- ARTICLE -
□ □ □ □ □

Alors que des experts bien intentionnés n’avaient pas réussi à élargir le cercle de paix d’Israël pendant un quart de siècle, lui, insistant sur le fait que les Palestiniens ne devraient pas et n’ont pas besoin de constituer un obstacle à de nouveaux accords, avait signé pour la première fois les Accords d’Abraham sous la présidence de Trump et conduit maintenant Israël au bord de la paix avec l’Arabie saoudite aux côtés de Biden.
Au vu de « l’optimisme irlandais » du président américain, de l’interview ardente de ben Salmane et du fait qu’un projet de couloir économique reliant l’Inde à l’Europe via Israël et l’Arabie saoudite a récemment été annoncé lors du sommet du G20, Netanyahu a pu affirmer de manière crédible qu’un « changement monumental » était à portée de main pour Israël, le Moyen-Orient et au-delà – « un autre pivot de l’histoire », comme il l’a dit.
« Je pense que nous sommes à la veille d’une avancée encore plus spectaculaire : une paix historique avec l’Arabie saoudite », a déclaré le Premier ministre. « Une telle paix contribuera grandement à mettre fin au conflit israélo-arabe. Elle encouragera d’autres États arabes à normaliser leurs relations avec Israël. Elle améliorera les perspectives de paix avec les Palestiniens. Elle favorisera une réconciliation plus large entre le judaïsme et l’islam, entre Jérusalem et La Mecque, entre les descendants d’Isaac et les descendants d’Ismaël. »

□ □ □ □ □

- MATÉRIEL SOURCE -
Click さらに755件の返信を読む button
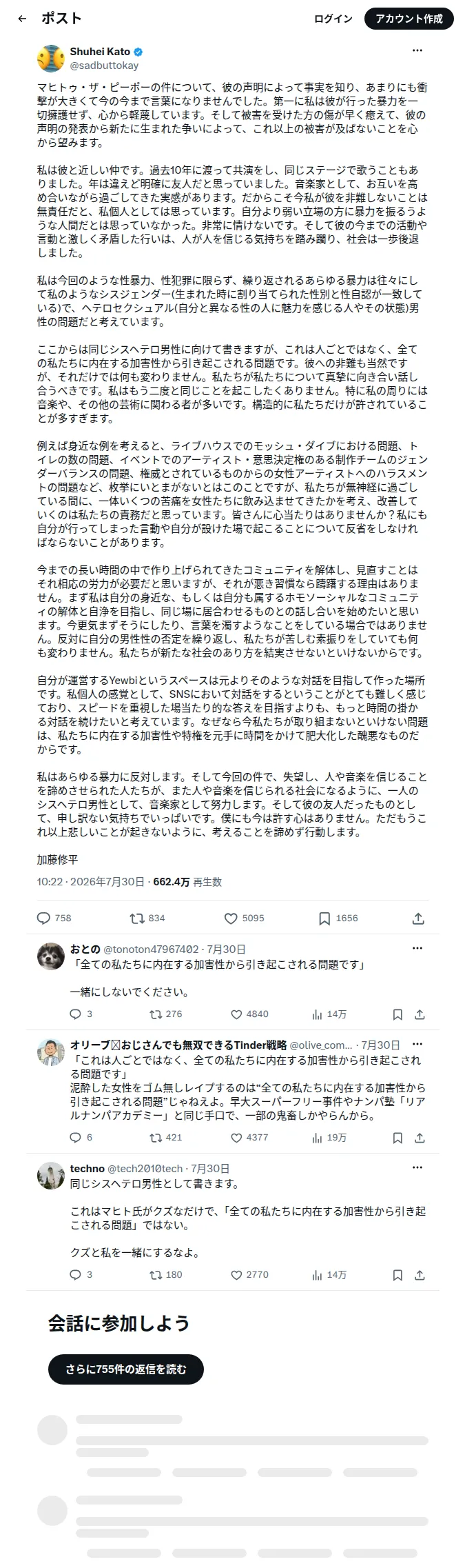 (126, 1369)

□ □ □ □ □

- PROBLÈMES À RÉSOUDRE -
1) D'après l'article sur la paix entre Israël et l'Arabie saoudite, quel projet a été annoncé lors du sommet du G20 ?
2) Rédigez la suite de l'article sur le rapprochement entre Israël et l'Arabie saoudite, en reprenant après sa dernière phrase.

- RÉSULTATS DE L'EXERCICE -
1) Un projet de couloir économique reliant l'Inde à l'Europe via Israël et l'Arabie saoudite.

2)
Il est compréhensible que Netanyahu ait préféré ne pas évoquer certains des obstacles les plus importants qui devront être franchis si l’on veut que l’interaction en coulisses aboutisse à une concrétisation publique. Sera-t-il possible, par exemple, de concilier la nécessité pour Israël de maintenir son avantage militaire qualitatif avec les exigences militaires des Saoudiens à l’égard des États-Unis dans ce qui, même après une paix israélo-saoudienne, resterait une région profondément menaçante ? Des garanties adéquates peuvent-elles être conçues pour se prémunir contre ce que le prince héritier a déclaré être la nécessité d’avoir des armes nucléaires saoudiennes si l’Iran se dote de la bombe ?
Le Premier ministre a expliqué comment les Palestiniens pourraient, en théorie, devenir les bénéficiaires du processus, plutôt que d’en être les fauteurs de troubles. « La paix israélo-palestinienne exige que les Palestiniens cessent de cracher leur haine des Juifs et se réconcilient enfin avec l’État juif », a-t-il déclaré. « J’entends par là non seulement l’existence de l’État juif, mais aussi le droit du peuple juif à disposer de son propre État dans sa patrie historique, la Terre d’Israël. »
Netanyahu a déjà tenu de tels propos à maintes reprises. Il pense manifestement que l’Arabie saoudite, bien qu’elle soit l’architecte de l’Initiative de paix arabe qui exige un État palestinien, ne va pas faire de la souveraineté palestinienne totale et indépendante une condition préalable à son accord avec Israël.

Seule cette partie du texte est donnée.